# ipod won't leave disk mode -- please help



## eonxl (Mar 11, 2006)

i found an earlier post on a similiar issue a couple days ago, but now i can't find it again.  on that thread they hadn't found a solution, but i'm hoping this time around someone might.

it started a few days ago.  whenever i plugged my ipod into my mac it tells me that there was an update that needed to be installed.  i would try to install it, but the next time i plugged it in it would tell me the same thing.  

then suddenly it changed to disk mode whenever i plugged it in, with a message of "ok to disconnect".  but although it was in disk mode it wouldn't show up as a drive in the finder.  it would charge but not appear as a drive.

if it isn't plugged in, it just blinks the folder with the question mark.

i've tried resetting it, but it doesn't help.  i would restore factory settings, but since my computer won't even recognize it, then i can't use the ipod updater to restore the settings.

anyone else experience this problem?  is there any way i can save my ipod?  please help!

Thanks!

--e


----------



## Hidden Gekko (Mar 11, 2006)

I think you're talking about mine (it was about restoring one by itself).
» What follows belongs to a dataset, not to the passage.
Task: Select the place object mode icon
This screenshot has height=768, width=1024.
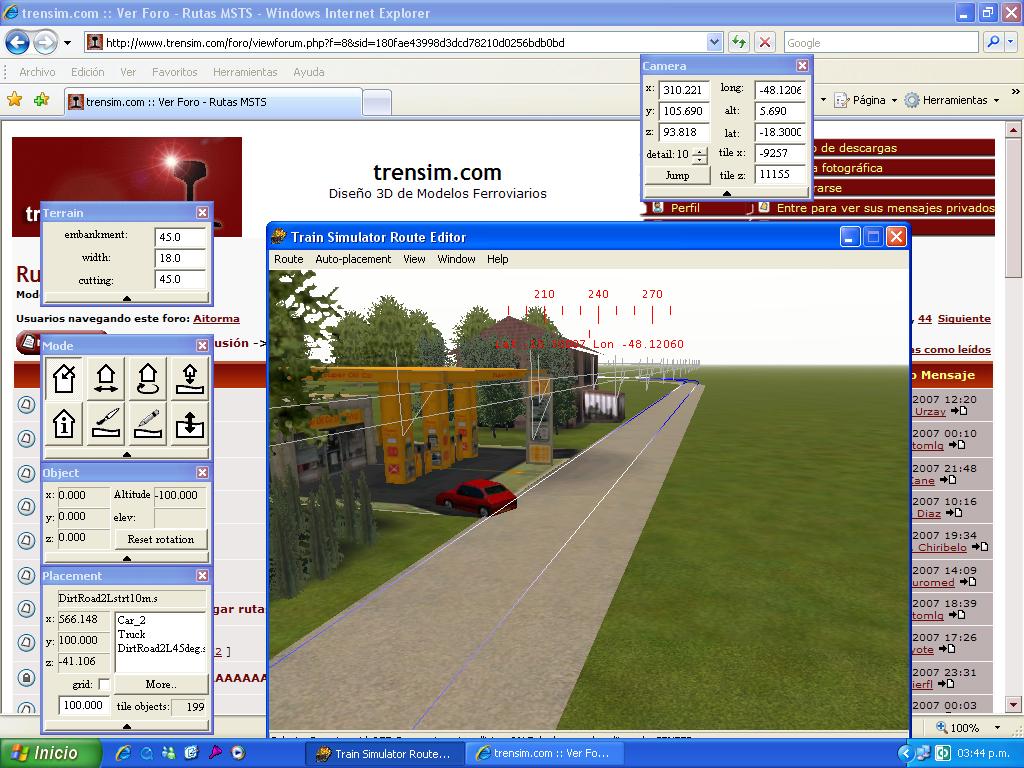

I hope you get an answer, else I guess the only thing to do would have Apple repair it.


----------



## northmendo.com (Mar 11, 2006)

try hooking it up to a different computer and reformating the ipod as mac os extended drive mac sure itunes is off when you do this. then take it back to your computer and plug in the ipod and start itunes. 

Hope this helps let me know.


----------